Copy the listing from the line with "Task: Point to the large green label مصلی" up to and including the line with "click(377, 76)", changing every "caption" to "text" and keeping everything else the same. Leave the pictures out of your answer.

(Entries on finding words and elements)
###
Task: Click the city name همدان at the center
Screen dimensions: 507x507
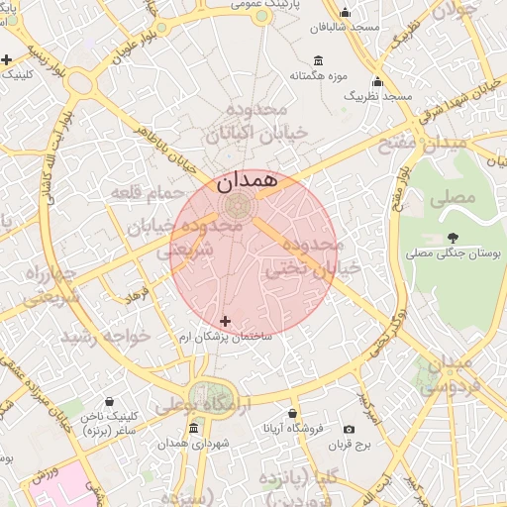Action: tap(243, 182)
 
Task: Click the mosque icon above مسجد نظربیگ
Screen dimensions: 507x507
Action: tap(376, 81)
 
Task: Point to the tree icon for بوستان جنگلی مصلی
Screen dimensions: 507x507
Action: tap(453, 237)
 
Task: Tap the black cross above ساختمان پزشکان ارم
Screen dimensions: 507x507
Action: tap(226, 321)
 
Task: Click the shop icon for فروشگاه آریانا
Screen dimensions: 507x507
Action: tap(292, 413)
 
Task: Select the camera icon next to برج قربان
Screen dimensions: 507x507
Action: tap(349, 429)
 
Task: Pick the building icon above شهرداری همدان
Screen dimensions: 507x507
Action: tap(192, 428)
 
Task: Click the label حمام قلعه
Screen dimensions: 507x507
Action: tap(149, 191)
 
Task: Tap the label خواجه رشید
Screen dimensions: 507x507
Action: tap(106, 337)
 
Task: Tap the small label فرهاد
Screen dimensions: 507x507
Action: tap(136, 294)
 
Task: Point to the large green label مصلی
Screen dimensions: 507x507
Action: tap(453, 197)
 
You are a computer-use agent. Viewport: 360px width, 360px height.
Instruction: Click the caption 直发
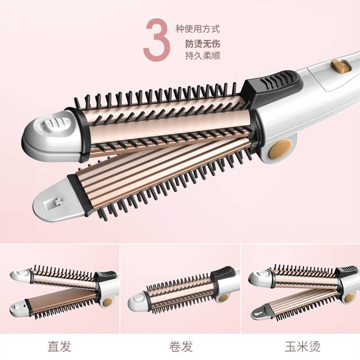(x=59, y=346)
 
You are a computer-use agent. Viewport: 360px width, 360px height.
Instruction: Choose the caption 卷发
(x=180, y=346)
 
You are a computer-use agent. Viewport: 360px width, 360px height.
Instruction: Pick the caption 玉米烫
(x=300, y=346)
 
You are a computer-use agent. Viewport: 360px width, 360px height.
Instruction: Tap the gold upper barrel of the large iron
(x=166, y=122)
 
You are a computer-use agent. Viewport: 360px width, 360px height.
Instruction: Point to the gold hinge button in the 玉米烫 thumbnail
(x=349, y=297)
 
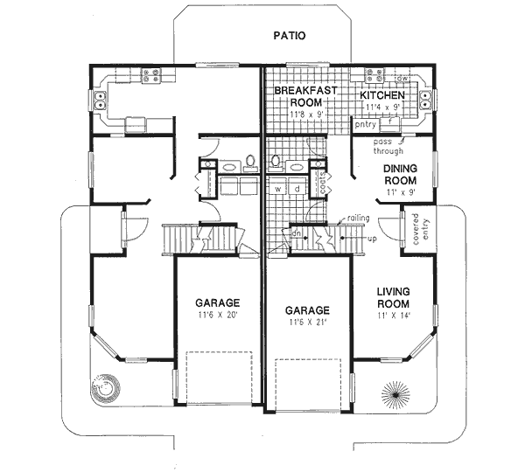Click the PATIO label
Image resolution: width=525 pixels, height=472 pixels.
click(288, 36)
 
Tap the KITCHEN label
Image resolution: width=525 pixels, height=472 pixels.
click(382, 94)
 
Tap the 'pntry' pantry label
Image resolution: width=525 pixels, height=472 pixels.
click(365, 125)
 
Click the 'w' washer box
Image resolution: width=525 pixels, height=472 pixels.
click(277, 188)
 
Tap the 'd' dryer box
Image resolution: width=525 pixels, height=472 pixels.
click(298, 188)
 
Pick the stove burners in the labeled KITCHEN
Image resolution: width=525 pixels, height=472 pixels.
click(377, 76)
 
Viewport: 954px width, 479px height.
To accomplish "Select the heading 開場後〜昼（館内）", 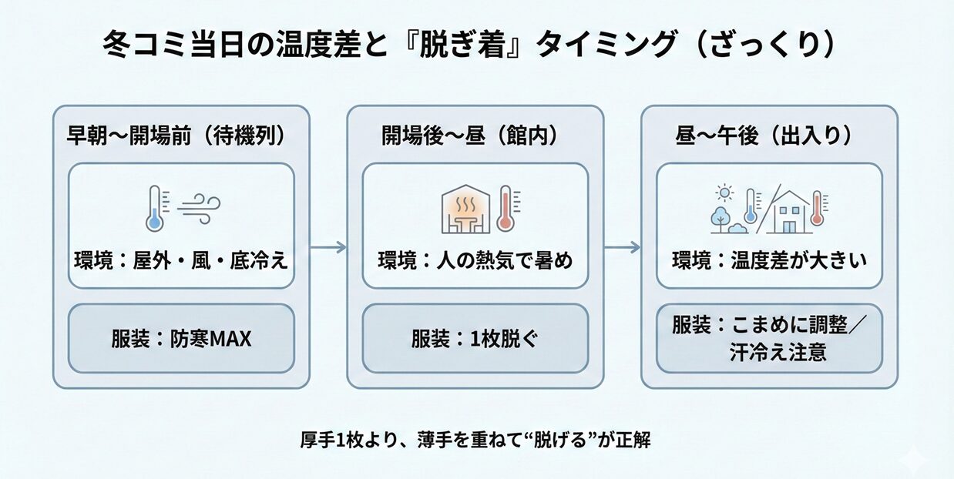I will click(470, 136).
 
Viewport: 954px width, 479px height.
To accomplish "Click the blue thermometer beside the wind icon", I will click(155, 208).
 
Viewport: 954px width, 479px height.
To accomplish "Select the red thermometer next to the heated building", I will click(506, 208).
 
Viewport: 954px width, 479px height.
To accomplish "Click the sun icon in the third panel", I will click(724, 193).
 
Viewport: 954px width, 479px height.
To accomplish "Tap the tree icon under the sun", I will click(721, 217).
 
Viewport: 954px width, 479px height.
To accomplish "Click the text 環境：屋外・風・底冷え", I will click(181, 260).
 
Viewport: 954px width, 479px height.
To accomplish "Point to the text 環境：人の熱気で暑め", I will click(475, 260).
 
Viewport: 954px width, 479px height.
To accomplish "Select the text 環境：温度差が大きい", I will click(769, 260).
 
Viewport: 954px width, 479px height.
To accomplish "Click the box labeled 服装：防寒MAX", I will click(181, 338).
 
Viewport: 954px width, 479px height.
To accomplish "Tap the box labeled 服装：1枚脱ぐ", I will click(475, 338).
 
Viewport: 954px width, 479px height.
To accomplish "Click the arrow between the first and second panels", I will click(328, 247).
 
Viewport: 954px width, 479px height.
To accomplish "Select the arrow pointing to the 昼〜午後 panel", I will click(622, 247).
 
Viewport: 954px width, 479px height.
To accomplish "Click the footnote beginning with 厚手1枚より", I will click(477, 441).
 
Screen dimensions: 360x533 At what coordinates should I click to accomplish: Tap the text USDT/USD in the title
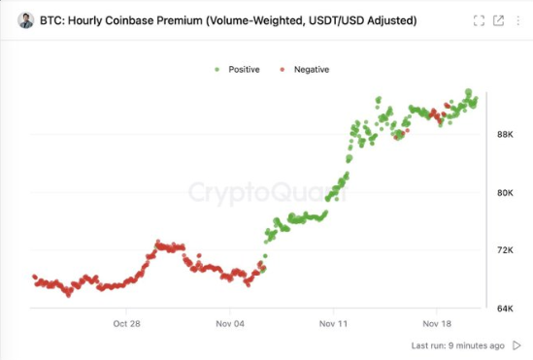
###
- Written solution:
Task: Point to the large green label مصلی
Screen dimensions: 507x507
Action: tap(453, 197)
 
You are a computer-use agent. Viewport: 360px width, 360px height.
Instruction: Click the text 直发
(x=59, y=346)
 
You are a computer-use agent. Viewport: 360px width, 360px height.
Instruction: Choose the text 卷发
(x=180, y=346)
 
You are a computer-use agent. Viewport: 360px width, 360px height.
Instruction: Pick the text 玉米烫
(x=300, y=346)
 
You are a computer-use agent. Viewport: 360px width, 360px height.
Instruction: Tap the gold upper barrel of the large iron
(x=166, y=122)
 
You are a computer-use agent. Viewport: 360px width, 360px height.
Instruction: Point to the gold hinge button in the 玉米烫 thumbnail
(x=349, y=297)
 
Click the PATIO label
Image resolution: width=525 pixels, height=472 pixels.
click(288, 36)
 
Tap the KITCHEN label
Image resolution: width=525 pixels, height=472 pixels.
click(382, 94)
 
Tap the 'pntry' pantry label
Image resolution: width=525 pixels, height=472 pixels.
click(365, 125)
 
Click the 'w' washer box
Image resolution: width=525 pixels, height=472 pixels.
click(277, 188)
 
Tap the 'd' dryer box
Image resolution: width=525 pixels, height=472 pixels.
click(298, 188)
 
Pick the stove burners in the labeled KITCHEN
Image resolution: width=525 pixels, height=472 pixels.
click(377, 76)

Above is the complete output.